= PROBLEM STATEMENT =
Copy each line in the data below that contains the word "address".

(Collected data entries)
---

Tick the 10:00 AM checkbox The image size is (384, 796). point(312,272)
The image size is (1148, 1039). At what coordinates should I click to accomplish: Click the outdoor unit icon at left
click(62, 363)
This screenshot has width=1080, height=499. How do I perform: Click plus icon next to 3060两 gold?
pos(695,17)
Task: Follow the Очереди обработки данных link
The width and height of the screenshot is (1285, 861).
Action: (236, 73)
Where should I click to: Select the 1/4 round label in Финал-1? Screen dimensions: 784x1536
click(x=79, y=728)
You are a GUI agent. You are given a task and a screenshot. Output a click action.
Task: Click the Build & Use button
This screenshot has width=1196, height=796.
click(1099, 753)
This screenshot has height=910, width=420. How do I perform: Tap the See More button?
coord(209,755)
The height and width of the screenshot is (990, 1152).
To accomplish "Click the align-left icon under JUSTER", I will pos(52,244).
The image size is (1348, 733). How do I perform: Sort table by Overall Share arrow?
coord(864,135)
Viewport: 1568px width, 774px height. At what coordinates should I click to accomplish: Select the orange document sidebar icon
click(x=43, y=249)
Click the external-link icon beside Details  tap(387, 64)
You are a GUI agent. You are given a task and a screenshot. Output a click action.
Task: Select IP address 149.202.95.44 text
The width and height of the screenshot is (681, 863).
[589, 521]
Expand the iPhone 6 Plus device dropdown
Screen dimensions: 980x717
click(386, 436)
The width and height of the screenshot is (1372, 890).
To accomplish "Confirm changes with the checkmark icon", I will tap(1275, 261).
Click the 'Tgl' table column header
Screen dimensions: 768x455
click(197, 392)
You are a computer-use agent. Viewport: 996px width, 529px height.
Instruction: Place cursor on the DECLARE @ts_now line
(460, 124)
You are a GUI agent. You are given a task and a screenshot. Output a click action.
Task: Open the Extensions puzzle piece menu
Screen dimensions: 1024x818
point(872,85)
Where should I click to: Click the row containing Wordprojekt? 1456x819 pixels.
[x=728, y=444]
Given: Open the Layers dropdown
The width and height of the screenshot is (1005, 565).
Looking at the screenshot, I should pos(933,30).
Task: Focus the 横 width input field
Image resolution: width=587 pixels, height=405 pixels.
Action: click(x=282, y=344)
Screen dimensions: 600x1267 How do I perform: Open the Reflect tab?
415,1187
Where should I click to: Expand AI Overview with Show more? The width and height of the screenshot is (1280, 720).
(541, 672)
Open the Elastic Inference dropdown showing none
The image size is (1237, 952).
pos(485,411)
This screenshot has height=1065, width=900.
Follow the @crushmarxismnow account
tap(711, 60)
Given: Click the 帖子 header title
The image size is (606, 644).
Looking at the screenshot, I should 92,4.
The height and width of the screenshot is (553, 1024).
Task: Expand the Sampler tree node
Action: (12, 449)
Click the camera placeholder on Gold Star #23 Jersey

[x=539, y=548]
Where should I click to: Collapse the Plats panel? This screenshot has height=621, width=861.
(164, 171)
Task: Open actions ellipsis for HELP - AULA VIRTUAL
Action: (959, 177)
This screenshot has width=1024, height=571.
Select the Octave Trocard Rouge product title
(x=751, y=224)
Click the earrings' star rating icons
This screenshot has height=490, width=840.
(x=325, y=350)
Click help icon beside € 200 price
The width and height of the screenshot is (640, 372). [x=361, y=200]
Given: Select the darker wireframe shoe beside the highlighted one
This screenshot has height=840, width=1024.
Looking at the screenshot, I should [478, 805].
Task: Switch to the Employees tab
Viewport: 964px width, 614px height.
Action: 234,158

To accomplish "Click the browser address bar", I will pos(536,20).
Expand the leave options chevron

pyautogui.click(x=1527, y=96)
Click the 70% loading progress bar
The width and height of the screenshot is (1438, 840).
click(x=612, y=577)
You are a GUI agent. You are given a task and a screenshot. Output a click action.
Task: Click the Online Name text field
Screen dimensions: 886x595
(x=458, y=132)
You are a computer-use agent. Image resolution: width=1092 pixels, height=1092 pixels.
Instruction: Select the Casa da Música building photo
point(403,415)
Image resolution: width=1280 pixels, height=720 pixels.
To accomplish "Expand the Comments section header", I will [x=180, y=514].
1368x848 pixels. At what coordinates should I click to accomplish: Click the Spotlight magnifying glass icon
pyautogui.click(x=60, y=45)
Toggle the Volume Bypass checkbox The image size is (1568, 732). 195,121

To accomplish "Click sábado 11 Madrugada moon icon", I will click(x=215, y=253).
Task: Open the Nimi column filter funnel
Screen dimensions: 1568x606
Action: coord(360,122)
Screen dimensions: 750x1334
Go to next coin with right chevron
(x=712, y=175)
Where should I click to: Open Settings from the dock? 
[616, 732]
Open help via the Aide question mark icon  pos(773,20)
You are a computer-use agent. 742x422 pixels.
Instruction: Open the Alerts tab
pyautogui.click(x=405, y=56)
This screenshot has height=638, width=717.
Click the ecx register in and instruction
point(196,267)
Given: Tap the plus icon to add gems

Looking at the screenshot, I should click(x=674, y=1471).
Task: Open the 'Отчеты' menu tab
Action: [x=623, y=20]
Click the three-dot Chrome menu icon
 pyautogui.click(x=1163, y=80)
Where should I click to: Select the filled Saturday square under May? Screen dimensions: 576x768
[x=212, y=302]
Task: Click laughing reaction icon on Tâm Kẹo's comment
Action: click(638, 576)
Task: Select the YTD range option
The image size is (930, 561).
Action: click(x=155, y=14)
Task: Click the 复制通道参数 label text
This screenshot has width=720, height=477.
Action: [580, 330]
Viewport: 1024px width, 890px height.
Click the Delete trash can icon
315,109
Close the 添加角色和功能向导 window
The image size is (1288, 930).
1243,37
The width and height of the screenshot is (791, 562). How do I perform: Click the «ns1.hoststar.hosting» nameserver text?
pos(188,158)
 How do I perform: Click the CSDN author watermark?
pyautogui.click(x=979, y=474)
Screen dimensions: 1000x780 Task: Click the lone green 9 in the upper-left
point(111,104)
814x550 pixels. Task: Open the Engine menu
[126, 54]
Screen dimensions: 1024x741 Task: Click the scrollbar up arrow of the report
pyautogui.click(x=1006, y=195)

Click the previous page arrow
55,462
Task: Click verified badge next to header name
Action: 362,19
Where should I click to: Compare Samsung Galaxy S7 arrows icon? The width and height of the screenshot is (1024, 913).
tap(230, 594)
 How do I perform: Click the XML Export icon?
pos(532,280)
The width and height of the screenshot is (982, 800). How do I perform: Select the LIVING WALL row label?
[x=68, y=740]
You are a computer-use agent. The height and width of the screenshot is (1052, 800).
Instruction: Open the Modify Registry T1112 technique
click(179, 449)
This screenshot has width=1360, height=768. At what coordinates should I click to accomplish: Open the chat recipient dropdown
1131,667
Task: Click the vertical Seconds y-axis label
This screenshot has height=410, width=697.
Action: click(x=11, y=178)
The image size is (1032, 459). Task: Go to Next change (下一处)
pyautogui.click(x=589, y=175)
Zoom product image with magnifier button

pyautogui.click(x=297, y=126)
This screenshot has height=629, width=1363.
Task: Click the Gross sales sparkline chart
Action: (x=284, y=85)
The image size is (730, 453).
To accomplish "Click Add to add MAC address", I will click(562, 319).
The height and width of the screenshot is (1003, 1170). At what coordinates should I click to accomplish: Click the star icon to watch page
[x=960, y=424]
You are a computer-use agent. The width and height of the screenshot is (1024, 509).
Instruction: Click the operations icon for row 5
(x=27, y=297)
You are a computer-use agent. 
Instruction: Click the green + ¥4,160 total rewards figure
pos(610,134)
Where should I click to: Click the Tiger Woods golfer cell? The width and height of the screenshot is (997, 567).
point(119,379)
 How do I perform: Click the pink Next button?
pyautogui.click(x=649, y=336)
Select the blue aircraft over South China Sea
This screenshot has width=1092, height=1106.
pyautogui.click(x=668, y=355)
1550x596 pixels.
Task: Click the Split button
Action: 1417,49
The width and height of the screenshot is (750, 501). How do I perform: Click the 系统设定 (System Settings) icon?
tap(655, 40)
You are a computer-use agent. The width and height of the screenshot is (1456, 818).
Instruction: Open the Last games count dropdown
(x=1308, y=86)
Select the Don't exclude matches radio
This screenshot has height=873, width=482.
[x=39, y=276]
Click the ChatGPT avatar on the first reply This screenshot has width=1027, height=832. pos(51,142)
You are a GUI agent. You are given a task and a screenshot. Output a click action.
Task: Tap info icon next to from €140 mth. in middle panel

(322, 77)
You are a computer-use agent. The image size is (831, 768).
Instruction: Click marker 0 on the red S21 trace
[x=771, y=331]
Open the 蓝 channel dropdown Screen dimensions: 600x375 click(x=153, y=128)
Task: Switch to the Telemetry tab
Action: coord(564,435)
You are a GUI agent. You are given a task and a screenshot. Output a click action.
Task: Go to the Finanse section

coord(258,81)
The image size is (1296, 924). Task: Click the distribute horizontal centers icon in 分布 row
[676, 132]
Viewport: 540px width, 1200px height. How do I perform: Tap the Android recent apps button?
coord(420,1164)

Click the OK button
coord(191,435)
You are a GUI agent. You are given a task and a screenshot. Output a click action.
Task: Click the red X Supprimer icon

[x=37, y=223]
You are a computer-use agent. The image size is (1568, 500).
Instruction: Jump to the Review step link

---

= EXERCISE ANSWER =
Task: Select IP address 149.202.95.44 text
To accomplish "Click the browser address bar", I will pos(536,20).
To accomplish "Click Add to add MAC address", I will click(562, 319).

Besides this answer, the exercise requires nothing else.